-- Data to use start --

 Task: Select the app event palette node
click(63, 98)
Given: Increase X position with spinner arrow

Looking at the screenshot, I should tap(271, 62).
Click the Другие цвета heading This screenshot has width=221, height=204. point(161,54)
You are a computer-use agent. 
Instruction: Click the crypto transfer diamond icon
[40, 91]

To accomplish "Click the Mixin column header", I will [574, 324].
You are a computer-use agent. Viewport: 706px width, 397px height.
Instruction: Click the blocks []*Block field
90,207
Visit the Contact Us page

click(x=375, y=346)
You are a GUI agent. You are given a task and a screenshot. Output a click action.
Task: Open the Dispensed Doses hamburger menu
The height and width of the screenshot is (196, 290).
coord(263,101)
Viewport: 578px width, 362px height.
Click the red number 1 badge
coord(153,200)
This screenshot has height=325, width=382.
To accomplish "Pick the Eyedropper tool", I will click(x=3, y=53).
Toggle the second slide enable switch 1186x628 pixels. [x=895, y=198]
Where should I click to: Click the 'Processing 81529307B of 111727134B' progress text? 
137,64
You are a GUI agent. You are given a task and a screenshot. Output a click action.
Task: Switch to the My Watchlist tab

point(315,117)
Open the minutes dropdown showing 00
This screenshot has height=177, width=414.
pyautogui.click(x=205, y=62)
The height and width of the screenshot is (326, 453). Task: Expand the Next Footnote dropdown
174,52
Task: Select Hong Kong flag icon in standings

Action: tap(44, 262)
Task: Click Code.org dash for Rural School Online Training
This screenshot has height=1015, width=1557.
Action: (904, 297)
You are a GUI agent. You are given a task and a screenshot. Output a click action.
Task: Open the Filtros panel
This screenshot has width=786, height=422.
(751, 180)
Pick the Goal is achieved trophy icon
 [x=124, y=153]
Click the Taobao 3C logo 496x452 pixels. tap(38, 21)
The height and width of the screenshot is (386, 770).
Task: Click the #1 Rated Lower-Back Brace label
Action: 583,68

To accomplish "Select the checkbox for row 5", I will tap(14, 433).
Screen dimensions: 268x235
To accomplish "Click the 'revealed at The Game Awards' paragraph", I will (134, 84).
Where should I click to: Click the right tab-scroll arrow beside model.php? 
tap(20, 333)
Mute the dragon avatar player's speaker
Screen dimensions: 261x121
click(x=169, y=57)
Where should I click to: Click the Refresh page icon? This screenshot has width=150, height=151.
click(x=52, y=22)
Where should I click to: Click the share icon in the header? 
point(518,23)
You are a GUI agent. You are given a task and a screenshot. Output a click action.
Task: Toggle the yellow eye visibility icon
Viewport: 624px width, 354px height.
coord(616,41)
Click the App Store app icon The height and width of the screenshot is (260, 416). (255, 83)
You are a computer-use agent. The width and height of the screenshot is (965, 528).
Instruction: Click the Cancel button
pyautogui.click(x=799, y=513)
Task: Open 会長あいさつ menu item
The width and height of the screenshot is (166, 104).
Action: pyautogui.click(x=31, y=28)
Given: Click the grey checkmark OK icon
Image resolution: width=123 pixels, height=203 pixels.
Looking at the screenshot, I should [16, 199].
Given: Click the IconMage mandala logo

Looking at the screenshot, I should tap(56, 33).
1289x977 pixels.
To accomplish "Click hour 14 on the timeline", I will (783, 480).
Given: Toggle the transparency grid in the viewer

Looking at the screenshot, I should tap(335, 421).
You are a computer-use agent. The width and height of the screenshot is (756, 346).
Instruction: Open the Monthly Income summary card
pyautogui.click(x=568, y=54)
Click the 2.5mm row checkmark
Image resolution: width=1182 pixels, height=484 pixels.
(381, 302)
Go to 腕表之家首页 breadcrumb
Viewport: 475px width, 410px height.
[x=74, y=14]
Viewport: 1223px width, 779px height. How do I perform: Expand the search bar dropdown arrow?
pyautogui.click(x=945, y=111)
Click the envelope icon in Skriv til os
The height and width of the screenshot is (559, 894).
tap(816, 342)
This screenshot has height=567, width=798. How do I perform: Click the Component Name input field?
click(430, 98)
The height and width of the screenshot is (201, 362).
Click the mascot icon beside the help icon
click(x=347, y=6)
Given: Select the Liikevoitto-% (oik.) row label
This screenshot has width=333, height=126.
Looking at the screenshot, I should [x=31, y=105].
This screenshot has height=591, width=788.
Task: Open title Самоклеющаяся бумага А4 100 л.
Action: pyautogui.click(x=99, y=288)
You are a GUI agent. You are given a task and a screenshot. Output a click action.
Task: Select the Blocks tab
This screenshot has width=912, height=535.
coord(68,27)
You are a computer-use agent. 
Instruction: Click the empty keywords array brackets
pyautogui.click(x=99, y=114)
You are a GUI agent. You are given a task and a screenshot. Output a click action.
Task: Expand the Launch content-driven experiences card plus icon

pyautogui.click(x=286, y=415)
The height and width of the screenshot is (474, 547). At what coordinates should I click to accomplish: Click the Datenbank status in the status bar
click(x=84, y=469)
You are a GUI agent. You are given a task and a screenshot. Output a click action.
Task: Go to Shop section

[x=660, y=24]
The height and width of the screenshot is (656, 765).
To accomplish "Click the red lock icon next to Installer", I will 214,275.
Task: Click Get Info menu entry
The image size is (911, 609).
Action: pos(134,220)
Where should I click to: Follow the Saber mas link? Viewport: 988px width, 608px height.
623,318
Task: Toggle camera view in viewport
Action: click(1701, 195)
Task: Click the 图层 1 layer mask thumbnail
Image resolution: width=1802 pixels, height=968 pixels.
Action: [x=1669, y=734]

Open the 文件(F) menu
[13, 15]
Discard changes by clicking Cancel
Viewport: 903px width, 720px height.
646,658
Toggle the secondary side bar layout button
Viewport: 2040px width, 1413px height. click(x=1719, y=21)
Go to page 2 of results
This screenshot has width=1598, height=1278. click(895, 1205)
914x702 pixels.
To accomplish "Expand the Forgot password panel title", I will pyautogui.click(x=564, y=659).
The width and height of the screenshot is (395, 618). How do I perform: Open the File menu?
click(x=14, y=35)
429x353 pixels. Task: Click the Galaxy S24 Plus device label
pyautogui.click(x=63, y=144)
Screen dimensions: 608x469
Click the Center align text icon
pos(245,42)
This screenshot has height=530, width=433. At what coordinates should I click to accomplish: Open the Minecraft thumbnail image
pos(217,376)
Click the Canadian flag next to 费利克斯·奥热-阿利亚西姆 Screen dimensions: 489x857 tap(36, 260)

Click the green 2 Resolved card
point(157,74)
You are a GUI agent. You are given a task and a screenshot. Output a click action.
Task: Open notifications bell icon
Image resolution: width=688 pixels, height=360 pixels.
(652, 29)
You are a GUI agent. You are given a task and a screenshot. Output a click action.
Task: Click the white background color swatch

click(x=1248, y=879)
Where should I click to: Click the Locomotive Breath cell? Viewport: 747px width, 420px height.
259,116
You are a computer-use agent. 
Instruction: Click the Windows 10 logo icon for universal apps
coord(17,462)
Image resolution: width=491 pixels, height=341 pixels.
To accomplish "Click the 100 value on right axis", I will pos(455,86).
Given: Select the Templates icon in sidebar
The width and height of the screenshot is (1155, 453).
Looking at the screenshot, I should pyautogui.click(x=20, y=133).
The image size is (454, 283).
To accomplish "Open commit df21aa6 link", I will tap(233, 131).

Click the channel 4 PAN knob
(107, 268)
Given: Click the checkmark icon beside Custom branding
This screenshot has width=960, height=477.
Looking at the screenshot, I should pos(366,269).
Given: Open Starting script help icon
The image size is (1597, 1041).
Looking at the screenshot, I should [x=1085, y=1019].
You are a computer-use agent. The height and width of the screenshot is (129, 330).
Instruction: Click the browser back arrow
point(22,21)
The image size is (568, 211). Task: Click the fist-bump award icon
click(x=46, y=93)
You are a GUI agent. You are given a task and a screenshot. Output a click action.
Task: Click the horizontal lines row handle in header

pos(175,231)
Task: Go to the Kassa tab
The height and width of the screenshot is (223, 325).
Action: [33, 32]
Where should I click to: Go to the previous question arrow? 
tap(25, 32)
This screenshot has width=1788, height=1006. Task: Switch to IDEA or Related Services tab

-- Data to use end --

### [Written problem]
Copy out the lines of the records above, beginning with the line that contains "Toggle the second slide" and continuing through the line that contains "click(x=169, y=57)", both included.

### [Result for this task]
Toggle the second slide enable switch 1186x628 pixels. [x=895, y=198]
Where should I click to: Click the 'Processing 81529307B of 111727134B' progress text? 
137,64
You are a GUI agent. You are given a task and a screenshot. Output a click action.
Task: Switch to the My Watchlist tab

point(315,117)
Open the minutes dropdown showing 00
This screenshot has height=177, width=414.
pyautogui.click(x=205, y=62)
The height and width of the screenshot is (326, 453). Task: Expand the Next Footnote dropdown
174,52
Task: Select Hong Kong flag icon in standings

Action: tap(44, 262)
Task: Click Code.org dash for Rural School Online Training
This screenshot has height=1015, width=1557.
Action: (904, 297)
You are a GUI agent. You are given a task and a screenshot. Output a click action.
Task: Open the Filtros panel
This screenshot has width=786, height=422.
(751, 180)
Pick the Goal is achieved trophy icon
 [x=124, y=153]
Click the Taobao 3C logo 496x452 pixels. tap(38, 21)
The height and width of the screenshot is (386, 770).
Task: Click the #1 Rated Lower-Back Brace label
Action: 583,68

To accomplish "Select the checkbox for row 5", I will tap(14, 433).
Screen dimensions: 268x235
To accomplish "Click the 'revealed at The Game Awards' paragraph", I will (134, 84).
Where should I click to: Click the right tab-scroll arrow beside model.php? 
tap(20, 333)
Mute the dragon avatar player's speaker
Screen dimensions: 261x121
click(x=169, y=57)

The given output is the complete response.